**WHAT YOU NEED TO DO**
• A. From the article below about the Texas jail lawsuit, list every defendant the woman sued.
• B. Write the next few paragraphs of the article about the Texas jail lawsuit, picking up after its final sentence.

**DOCUMENT SECTION**

Rape Victim Says Texas Jailers Were Brutal

     HOUSTON (CN) — A schizophrenic woman claims through her attorney that Texas prosecutors jailed her for a month to testify against her rapist, and charged her with assault after a guard punched her for “loudly pleading with God” to rescue her.
     Jane Doe says she had a “mental breakdown” while testifying on Dec. 8, 2015 against the man who choked, raped and sodomized her. She was taken to a Houston hospital, prompting the judge to postpone the trial for several weeks.
     She sued Harris County, its Sheriff Ron Hickman, Assistant District Attorney Nicholas Socias, contract jailer Taylor Adams and 40 John Doe employees of the county jail and DA’s office on July 18.
     She claims Socias obtained an attachment order to detain her as a witness and had her arrested at the hospital, preventing her from going home to Longview, 200 miles north of Houston, to spend the holidays with her cancer-stricken mother.
     An attachment order to keep someone in the county to testify is also called a witness bond.
     “The family originally was good with obtaining a witness bond. They could not take her, they said. The judge then approved the witness bond,” Harris County District Attorney’s Office spokesman Jeff McShan said in a statement.
     McShan said he could not comment on the lawsuit, but called witness bonds “a common tool” used by prosecutors and defense attorneys.
     Doe says the man who arrested her, District Attorney Investigator Brandon Plagens, misled her mother in a text message that she had been transferred to a psychiatric hospital.
     Plagens is not a defendant.
     Though jailers knew she was mentally unstable, Doe says, they denied her medication and put her in a “pod” with 24 other inmates, all of whom were black.
     Some of them taunted Doe about her race and one of them pushed her down and slammed her head into the floor the night of Dec. 23, Doe says.
     “Following this brutal attack, jail staff finally moved Jane Doe to a different pod,” the complaint states.
     Doe says her mother contacted Socias on Christmas Eve, asking if she could post bond so Doe could come home for Christmas, and that Socias falsely told her that “things get could very very bad for her [Doe] legally” if she bonded out and failed to appear to testify.
     “This legal advice was improper, misleading, erroneous, and was given in furtherance of the conspiracy to control and dominate Jane Doe by violating her rights,” the complaint states. “By giving biased and improper legal advice to Jane Doe’s mother, a private citizen, Nicholas Socias further exploited the fact that Jane Doe was unrepresented by counsel.”
     Her mother’s cancer prevented her from visiting her in jail, Doe says, and the jail’s phone contractor charged the mother $9.95 each time Doe called her.
     Missing home as Christmas and New Year’s Day passed, Doe says, the conditions in the overcrowded jail became too much for her.
     “On January 8, 2016, while in her cell, Jane Doe suffered an acute psychiatric episode and began loudly pleading with God to come to her rescue,” the lawsuit states.

**PROVIDED DATA**
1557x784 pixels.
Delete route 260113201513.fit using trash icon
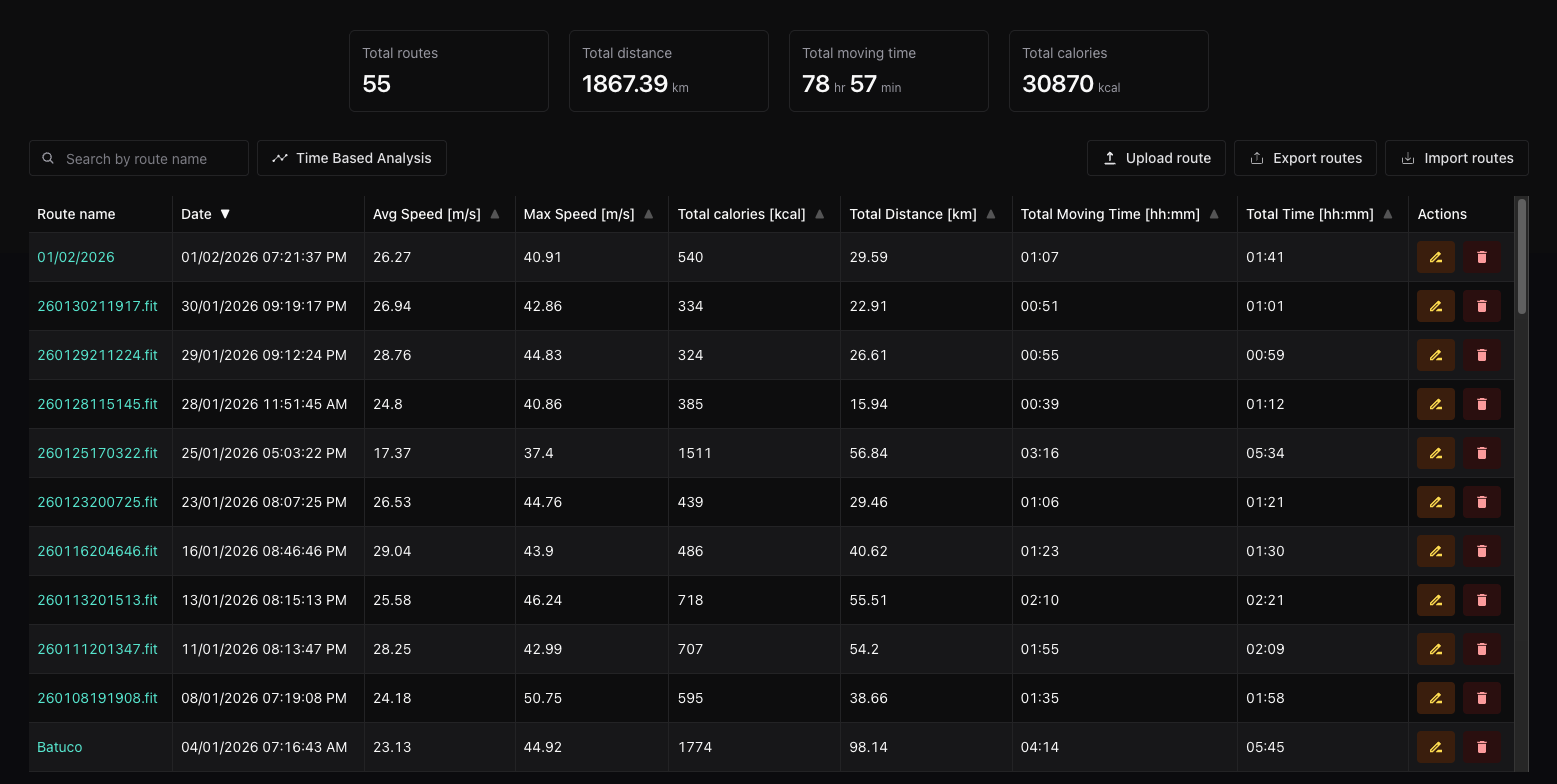tap(1482, 600)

**RESPONSES FOR EACH TASK**
• A.
- Harris County
- Sheriff Ron Hickman
- Assistant District Attorney Nicholas Socias
- Contract jailer Taylor Adams
- 40 John Doe employees of the county jail and DA's office

• B.
     Doe says she became hysterical when defendant Taylor Adams and other guards rushed to her and escalated the situation. Taylor socked her in the eye and the guards slammed her down and handcuffed her as she bawled, Doe says.
     To cover up the blow that blackened Doe’s eye, Adams persuaded the DA’s Office to charge Doe with assault, according to the complaint.
     Prosecutors took Doe to court on Jan. 11 to testify against her rapist, who was convicted and sentenced to two life sentences.
     Doe says she was finally freed from jail three days later, when the judge released her as a witness, and prosecutors dropped the assault charges against her the same day.
     She says her month in the jail destroyed her hopes of recovering from the rape and added to her trauma.
     The Harris County jail is being monitored by the Justice Department for a rash of inmate deaths and reports of negligent care for mentally-ill inmates, Doe says, citing reports in the Houston Chronicle.
     “Between 2009 and November 2015, Harris County jailers were disciplined more than 120 times for misconduct involving abuse of authority or misuse of force, including beating, kicking and choking inmates, and including 13 instances in which jailers failed to seek medical attention for inmates,” the complaint states, citing the Chronicle.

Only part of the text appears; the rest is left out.